▶ [Task directions] For each line in the data below that has the word "element", copy that line.

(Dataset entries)
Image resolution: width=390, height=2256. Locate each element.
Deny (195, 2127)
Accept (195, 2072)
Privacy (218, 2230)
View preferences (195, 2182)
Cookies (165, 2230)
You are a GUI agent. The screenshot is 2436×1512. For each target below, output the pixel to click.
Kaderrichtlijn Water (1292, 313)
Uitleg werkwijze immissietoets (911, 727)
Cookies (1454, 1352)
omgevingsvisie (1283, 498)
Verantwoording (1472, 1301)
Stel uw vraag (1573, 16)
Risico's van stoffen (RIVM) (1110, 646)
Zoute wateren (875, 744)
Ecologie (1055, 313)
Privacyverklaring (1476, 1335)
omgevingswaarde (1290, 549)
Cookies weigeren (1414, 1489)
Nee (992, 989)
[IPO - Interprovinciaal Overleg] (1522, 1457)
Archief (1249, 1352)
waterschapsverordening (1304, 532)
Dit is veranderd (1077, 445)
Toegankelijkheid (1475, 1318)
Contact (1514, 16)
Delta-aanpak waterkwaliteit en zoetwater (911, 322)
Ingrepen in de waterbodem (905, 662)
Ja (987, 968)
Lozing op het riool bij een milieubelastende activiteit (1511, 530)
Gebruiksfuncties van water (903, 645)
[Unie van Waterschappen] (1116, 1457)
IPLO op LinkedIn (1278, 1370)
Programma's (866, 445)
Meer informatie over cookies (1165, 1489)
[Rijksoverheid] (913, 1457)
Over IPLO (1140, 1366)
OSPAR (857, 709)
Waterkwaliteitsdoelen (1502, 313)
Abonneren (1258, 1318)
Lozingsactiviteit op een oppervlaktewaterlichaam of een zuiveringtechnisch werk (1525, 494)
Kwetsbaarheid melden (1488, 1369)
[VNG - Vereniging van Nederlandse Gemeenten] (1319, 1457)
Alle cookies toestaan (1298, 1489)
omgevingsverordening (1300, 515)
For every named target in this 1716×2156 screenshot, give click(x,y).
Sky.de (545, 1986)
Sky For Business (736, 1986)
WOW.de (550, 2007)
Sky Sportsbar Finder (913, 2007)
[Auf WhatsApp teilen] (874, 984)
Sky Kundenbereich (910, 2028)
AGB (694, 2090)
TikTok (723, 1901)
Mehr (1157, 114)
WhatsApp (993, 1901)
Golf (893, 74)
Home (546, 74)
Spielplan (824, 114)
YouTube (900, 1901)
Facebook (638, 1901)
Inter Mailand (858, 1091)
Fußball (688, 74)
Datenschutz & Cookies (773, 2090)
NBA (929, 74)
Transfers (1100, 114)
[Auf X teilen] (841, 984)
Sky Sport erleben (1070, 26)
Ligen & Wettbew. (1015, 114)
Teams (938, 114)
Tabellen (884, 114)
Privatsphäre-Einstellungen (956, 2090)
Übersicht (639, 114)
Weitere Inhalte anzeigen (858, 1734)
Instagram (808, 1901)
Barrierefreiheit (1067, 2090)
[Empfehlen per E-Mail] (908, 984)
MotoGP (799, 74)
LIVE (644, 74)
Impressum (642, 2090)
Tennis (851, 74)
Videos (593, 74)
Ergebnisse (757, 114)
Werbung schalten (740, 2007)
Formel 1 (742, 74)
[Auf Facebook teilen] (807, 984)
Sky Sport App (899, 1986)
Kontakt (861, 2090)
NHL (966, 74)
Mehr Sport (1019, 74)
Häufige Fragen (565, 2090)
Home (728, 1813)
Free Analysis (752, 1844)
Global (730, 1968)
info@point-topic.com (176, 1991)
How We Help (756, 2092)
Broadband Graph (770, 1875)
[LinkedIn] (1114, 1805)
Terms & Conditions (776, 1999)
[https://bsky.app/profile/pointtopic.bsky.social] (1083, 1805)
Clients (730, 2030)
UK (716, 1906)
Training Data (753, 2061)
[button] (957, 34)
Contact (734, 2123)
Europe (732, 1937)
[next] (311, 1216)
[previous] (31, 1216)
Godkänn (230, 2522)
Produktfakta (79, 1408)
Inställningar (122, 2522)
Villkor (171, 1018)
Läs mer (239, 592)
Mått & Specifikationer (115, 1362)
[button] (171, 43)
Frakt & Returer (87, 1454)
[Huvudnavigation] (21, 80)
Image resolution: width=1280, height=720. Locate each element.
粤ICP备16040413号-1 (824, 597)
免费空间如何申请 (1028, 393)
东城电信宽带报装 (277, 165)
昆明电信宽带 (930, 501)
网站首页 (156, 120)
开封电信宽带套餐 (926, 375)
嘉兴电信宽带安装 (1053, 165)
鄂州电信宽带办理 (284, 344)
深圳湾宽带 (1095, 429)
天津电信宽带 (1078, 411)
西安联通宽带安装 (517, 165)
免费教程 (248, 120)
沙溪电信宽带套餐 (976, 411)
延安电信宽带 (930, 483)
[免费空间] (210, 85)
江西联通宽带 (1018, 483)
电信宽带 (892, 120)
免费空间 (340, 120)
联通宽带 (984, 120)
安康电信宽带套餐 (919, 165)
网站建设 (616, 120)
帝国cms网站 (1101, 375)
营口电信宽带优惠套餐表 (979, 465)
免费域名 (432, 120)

▶ [Exercise response]
Image resolution: width=390, height=2256. Locate each element.
Image resolution: width=1280, height=720. Locate each element.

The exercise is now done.